We’re evaluating Aspose.Words for use in an application where searching the text of the resulting HTML document is required, but with the additional tags some searches won’t work.
Is there a fix or workaround for this behavior.
Thanks.

Hello!
Thank you for your interest in Aspose.Words.
I’d like to explain how joinRunsWithSameFormatting works and why it doesn’t help in some cases. This document optimization method finds and joins adjacent Run objects with equal attribute set except for editing session identifiers. If you intensively edit some fragment of text, even equally formatted from beginning to end, Microsoft Word creates many runs. You can see this in DocumentExplorer demo application or if you export such a document without calling joinRunsWithSameFormatting. These runs differ in only editing session identifiers.
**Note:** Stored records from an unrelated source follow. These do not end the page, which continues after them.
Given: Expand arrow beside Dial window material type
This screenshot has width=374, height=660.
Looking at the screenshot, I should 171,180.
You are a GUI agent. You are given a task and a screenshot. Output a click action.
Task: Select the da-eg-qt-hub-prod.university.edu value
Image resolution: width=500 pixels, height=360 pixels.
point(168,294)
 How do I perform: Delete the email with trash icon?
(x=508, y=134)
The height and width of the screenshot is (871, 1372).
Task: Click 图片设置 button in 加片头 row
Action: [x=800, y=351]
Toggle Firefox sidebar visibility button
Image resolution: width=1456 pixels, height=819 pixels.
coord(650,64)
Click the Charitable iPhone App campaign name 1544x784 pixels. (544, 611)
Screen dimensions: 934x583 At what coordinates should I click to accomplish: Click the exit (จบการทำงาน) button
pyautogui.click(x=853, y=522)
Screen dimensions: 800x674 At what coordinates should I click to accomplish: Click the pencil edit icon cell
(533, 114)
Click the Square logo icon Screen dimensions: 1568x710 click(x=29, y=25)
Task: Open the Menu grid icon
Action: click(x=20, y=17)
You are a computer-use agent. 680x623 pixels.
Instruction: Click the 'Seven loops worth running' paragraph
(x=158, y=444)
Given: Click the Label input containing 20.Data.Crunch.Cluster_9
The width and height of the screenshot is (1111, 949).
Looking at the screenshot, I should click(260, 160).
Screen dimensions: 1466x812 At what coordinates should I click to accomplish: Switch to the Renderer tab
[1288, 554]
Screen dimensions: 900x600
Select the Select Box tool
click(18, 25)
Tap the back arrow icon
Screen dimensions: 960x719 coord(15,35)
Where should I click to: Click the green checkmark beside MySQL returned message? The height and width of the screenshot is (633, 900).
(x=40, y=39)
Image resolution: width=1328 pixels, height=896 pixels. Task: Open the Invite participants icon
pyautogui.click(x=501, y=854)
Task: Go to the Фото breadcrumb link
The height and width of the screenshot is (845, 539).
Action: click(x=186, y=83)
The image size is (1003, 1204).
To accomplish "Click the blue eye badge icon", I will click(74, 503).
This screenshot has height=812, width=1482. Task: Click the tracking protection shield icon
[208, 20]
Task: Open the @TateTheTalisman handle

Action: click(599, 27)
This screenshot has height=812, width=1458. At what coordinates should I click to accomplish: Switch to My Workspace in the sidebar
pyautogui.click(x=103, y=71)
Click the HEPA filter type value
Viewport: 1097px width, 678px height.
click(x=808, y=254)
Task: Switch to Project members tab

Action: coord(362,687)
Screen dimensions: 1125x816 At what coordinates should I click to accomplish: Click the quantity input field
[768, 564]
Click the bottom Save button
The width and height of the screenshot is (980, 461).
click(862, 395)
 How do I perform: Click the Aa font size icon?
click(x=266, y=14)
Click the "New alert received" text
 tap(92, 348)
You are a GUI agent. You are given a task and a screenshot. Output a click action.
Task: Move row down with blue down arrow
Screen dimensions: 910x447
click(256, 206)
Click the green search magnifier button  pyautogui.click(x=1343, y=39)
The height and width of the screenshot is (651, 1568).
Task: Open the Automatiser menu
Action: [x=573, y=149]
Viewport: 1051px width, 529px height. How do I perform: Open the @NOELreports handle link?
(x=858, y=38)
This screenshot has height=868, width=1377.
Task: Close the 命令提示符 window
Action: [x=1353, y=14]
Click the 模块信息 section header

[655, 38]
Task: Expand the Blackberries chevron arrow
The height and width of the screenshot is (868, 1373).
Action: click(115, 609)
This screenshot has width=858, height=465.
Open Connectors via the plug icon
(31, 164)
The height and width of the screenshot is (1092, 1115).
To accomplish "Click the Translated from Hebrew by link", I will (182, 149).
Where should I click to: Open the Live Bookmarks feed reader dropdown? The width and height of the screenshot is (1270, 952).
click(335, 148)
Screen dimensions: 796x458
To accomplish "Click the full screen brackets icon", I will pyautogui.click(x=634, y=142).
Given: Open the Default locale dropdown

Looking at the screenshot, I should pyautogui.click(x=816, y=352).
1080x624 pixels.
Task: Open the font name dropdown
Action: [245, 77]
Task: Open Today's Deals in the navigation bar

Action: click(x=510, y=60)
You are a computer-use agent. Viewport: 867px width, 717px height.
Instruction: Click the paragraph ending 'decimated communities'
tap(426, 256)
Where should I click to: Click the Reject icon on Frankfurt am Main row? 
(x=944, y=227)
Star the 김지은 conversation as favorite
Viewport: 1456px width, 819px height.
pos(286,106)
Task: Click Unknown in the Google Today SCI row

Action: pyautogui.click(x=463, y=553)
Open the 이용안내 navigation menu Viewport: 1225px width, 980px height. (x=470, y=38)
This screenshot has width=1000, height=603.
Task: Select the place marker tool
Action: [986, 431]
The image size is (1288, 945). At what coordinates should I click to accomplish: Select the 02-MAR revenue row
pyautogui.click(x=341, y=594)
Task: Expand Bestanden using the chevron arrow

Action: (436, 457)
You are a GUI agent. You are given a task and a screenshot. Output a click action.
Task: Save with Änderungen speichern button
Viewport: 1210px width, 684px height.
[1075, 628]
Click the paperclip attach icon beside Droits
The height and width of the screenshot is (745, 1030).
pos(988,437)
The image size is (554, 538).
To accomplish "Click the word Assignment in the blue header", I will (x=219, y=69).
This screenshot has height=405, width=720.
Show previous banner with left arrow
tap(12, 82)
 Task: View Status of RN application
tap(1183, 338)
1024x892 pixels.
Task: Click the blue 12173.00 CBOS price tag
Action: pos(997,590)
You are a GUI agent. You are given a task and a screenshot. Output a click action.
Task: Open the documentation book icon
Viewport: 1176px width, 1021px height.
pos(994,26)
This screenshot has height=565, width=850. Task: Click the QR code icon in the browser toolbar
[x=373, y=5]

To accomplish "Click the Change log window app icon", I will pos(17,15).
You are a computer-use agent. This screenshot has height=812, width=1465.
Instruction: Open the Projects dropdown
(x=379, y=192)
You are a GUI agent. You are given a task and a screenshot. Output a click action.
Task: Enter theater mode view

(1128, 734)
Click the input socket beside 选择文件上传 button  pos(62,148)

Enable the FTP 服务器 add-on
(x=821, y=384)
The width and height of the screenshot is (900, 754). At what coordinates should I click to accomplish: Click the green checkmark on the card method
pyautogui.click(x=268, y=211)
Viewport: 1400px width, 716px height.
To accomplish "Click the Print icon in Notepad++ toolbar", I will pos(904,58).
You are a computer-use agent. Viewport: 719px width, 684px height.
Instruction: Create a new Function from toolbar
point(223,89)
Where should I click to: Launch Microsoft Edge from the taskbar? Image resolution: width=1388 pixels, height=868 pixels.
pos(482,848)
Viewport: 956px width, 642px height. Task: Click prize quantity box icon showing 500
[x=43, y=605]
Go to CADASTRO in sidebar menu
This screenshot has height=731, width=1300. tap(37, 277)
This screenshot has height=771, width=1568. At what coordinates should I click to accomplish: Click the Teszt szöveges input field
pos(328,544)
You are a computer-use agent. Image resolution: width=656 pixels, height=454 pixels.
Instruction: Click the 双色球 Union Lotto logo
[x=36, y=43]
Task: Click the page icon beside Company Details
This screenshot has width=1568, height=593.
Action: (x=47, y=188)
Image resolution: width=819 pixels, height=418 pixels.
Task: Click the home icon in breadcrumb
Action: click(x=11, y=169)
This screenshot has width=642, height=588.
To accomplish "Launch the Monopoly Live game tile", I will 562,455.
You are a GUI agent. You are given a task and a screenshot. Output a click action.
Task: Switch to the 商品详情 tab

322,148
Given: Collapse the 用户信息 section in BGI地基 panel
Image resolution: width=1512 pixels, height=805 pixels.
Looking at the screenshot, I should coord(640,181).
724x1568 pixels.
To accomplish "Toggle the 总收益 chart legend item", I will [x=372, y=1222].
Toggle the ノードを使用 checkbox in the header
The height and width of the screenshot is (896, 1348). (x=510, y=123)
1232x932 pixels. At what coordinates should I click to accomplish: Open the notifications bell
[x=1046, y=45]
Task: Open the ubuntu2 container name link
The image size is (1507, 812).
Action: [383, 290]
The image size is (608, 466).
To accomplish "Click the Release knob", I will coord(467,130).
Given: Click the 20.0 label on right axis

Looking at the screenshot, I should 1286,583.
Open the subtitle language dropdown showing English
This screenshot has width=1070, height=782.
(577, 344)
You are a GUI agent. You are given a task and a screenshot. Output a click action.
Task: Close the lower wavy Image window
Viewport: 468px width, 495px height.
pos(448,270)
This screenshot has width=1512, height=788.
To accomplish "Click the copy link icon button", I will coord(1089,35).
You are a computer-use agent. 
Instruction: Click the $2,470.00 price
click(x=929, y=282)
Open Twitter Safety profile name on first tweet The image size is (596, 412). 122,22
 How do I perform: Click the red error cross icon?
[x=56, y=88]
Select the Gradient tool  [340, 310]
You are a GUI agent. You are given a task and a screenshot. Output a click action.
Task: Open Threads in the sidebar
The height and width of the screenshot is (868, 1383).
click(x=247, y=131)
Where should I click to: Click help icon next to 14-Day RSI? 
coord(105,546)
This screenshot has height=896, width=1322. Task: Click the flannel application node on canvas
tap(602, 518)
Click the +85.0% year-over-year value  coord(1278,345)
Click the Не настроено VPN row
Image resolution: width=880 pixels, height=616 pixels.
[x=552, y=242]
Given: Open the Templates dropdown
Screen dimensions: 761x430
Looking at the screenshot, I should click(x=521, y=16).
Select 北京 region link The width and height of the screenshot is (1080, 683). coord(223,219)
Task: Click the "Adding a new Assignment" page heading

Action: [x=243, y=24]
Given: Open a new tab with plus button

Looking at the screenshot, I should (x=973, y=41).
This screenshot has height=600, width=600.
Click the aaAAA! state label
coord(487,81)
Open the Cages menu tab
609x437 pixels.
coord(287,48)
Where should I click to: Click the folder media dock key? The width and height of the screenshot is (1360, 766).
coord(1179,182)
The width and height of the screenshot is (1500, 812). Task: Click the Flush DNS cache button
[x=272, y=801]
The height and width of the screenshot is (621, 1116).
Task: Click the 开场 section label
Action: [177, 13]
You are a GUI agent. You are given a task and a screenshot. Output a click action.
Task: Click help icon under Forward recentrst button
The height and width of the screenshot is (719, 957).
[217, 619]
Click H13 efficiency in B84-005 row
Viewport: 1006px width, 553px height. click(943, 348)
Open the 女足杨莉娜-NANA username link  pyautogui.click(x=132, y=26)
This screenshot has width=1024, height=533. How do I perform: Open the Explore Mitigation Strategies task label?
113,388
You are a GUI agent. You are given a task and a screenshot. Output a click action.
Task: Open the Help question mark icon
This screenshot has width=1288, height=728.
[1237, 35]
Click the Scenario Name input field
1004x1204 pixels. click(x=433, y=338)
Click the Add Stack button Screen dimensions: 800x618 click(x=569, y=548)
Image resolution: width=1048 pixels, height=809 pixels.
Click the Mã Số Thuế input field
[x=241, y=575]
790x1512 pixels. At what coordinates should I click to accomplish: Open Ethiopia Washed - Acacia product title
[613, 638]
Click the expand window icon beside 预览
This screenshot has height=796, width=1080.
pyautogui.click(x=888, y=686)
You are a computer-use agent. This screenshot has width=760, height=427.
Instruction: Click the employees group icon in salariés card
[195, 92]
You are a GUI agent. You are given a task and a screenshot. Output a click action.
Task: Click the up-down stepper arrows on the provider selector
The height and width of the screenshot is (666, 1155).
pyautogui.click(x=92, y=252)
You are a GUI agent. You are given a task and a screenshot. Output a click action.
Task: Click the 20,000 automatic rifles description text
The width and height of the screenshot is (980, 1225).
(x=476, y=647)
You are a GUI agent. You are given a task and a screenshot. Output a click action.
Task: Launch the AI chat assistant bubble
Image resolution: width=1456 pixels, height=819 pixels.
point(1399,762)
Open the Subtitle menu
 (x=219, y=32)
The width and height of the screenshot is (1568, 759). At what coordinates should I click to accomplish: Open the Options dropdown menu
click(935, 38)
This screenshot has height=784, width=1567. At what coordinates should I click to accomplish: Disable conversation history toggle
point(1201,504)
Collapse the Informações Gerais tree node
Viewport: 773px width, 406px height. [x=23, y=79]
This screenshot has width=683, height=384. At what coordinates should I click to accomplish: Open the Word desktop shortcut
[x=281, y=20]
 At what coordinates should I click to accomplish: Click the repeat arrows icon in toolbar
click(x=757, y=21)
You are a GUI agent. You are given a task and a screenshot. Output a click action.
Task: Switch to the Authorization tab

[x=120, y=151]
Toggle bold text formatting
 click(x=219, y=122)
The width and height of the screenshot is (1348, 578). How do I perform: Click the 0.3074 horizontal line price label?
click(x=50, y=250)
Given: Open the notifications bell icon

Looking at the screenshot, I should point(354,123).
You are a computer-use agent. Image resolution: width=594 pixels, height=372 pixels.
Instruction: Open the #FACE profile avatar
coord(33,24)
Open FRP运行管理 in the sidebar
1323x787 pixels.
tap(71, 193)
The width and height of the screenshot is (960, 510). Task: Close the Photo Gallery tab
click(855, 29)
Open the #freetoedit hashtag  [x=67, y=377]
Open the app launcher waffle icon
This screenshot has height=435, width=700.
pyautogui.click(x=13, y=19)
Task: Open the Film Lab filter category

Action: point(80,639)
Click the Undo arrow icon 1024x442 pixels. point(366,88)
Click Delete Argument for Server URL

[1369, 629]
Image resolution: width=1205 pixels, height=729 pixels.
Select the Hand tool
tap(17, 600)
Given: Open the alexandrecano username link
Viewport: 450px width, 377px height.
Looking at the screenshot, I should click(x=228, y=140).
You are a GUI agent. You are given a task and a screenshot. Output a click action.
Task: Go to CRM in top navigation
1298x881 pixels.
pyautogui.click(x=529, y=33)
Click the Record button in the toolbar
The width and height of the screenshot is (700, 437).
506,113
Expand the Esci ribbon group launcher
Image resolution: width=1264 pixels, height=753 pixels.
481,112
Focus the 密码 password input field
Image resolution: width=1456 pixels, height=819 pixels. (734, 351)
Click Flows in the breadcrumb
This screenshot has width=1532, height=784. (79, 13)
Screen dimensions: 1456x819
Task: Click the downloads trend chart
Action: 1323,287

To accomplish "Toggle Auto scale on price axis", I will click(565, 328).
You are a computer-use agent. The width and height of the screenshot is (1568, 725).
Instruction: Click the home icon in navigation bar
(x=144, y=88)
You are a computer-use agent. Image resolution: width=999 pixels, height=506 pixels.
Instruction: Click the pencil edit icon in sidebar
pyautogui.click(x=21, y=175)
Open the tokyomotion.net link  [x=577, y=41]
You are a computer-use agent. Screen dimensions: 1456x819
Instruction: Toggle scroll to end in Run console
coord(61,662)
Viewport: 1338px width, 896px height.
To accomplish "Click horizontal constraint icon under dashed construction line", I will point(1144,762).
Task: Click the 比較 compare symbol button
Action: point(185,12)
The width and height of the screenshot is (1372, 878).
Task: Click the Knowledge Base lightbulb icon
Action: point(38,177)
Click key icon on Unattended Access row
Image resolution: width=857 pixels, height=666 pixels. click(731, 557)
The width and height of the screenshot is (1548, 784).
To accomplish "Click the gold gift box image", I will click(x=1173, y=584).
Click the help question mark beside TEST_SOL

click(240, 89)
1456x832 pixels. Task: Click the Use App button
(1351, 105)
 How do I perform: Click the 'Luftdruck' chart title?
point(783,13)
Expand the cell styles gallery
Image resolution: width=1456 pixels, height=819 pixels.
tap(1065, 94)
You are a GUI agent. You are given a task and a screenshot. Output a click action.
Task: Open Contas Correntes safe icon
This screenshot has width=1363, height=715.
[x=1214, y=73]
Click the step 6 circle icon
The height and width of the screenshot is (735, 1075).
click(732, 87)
But there are some other cases:
- Runs can differ in other attributes that doesn’t affect HTML output.
- Runs can be separated by some other nodes that are not directly output to HTML.
In your case “North Carolina” and “Michigan” seem to be results of field evaluation. In the model they are separated by field start/separator/end nodes.
So joinRunsWithSameFormatting eliminates all redundancy in the document model while it might retain something in exported HTML. Really the method has nothing to do with export modules, it operates on the model. If you show me the source document I will tell you the reason and probably suggest a workaround. This behavior is a known issue and I’ll subscribe your thread to it. You’ll be notified when it is fixed.
Regards,

Thanks for the info. I’ve attached the source document, but I’m not sure if that will help. Our application has no control over the content/formatting/styles of the documents we’re converting to HTML. The documents are uploaded by our end-users.
Can you give me an idea of the timeframe when you think this issue would be fixed (ex. days, weeks, months) or is this issue scheduled to be fixed in a specific release?
Thanks for the help and the quick responses.

Hi

Thanks for your inquiry. Unfortunately, it is difficult to provide you any reliable estimate regarding this issue at the moment. The issue should be first fixed in .NET version of Aspose.Words and then fix will be ported to java. The porting process usually takes around a month. We will notify you as soon as the issue is resolved.
Best regards.

The issues you have found earlier (filed as 4773) have been fixed in this update.

This message was posted using Notification2Forum from Downloads module by aspose.notifier.